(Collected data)

◆ ◆ ◆ ◆ ◆ ◆ ◆

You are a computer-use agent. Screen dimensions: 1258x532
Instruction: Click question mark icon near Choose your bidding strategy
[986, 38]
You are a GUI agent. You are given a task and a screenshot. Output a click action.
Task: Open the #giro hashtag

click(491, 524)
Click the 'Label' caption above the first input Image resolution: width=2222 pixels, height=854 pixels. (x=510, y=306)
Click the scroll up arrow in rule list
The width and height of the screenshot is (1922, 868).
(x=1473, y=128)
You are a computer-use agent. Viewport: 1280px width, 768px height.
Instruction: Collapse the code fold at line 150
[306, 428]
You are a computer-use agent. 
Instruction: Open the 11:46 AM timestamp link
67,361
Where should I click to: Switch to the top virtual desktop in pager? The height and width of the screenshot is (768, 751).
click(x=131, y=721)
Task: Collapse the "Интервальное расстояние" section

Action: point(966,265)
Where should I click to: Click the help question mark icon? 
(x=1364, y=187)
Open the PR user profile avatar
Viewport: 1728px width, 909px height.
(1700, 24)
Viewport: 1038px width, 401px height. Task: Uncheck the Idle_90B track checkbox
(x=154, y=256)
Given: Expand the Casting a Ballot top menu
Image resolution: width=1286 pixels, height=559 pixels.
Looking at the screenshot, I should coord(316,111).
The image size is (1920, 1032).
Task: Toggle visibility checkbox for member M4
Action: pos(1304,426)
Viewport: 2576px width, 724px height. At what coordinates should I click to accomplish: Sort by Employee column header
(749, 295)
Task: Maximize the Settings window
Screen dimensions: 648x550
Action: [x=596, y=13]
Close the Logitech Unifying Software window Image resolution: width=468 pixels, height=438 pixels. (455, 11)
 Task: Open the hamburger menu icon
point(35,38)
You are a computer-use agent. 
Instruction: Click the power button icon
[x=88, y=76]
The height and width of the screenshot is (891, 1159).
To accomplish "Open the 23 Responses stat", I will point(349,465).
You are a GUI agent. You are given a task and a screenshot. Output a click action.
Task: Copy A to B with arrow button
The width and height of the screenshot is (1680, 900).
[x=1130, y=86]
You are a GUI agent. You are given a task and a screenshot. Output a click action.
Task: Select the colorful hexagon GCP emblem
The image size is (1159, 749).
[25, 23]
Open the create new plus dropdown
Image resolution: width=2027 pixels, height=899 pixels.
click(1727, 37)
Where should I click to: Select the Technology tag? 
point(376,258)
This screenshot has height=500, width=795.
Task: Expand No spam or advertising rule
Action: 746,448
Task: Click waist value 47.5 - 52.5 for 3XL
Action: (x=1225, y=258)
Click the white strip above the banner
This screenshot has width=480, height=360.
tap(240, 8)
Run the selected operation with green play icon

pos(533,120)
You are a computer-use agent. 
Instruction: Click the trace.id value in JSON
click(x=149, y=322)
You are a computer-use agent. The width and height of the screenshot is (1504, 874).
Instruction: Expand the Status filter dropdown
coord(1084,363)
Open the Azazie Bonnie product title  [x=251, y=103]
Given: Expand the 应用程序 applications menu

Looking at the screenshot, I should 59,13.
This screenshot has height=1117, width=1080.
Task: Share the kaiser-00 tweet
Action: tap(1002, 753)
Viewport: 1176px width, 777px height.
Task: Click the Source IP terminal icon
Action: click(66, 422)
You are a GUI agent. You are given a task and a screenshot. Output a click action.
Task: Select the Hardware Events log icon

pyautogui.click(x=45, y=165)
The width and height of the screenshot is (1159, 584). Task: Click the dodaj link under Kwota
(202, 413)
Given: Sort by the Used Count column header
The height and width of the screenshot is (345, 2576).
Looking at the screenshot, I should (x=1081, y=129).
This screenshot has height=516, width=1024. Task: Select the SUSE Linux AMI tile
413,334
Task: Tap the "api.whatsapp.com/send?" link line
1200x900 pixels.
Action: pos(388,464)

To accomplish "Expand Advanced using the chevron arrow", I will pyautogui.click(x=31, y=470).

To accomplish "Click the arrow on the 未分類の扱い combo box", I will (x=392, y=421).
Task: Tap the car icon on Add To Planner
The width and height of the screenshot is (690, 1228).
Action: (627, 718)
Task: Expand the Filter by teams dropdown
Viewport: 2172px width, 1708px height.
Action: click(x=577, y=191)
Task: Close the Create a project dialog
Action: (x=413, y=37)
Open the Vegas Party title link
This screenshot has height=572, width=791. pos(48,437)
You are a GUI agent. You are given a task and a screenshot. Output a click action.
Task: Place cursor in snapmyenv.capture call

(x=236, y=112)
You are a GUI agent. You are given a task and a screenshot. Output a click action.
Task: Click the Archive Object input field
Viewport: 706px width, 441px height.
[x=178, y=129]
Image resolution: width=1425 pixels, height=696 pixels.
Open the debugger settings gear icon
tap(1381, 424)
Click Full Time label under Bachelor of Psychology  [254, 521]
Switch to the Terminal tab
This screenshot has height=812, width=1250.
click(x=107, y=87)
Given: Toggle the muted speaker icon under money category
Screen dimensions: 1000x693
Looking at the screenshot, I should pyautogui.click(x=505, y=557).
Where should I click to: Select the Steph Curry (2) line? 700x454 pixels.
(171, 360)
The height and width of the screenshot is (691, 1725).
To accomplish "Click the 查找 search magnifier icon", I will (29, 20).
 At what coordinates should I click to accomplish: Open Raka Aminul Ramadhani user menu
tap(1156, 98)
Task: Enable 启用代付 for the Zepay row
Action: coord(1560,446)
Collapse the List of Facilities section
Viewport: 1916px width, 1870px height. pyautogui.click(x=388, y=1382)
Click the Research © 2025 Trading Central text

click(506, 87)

◆ ◆ ◆ ◆ ◆ ◆ ◆

● **REQUIREMENT**: List every line above containing the word "window".

● **SOLUTION TO THE PROBLEM**:
Task: Maximize the Settings window
Close the Logitech Unifying Software window Image resolution: width=468 pixels, height=438 pixels. (455, 11)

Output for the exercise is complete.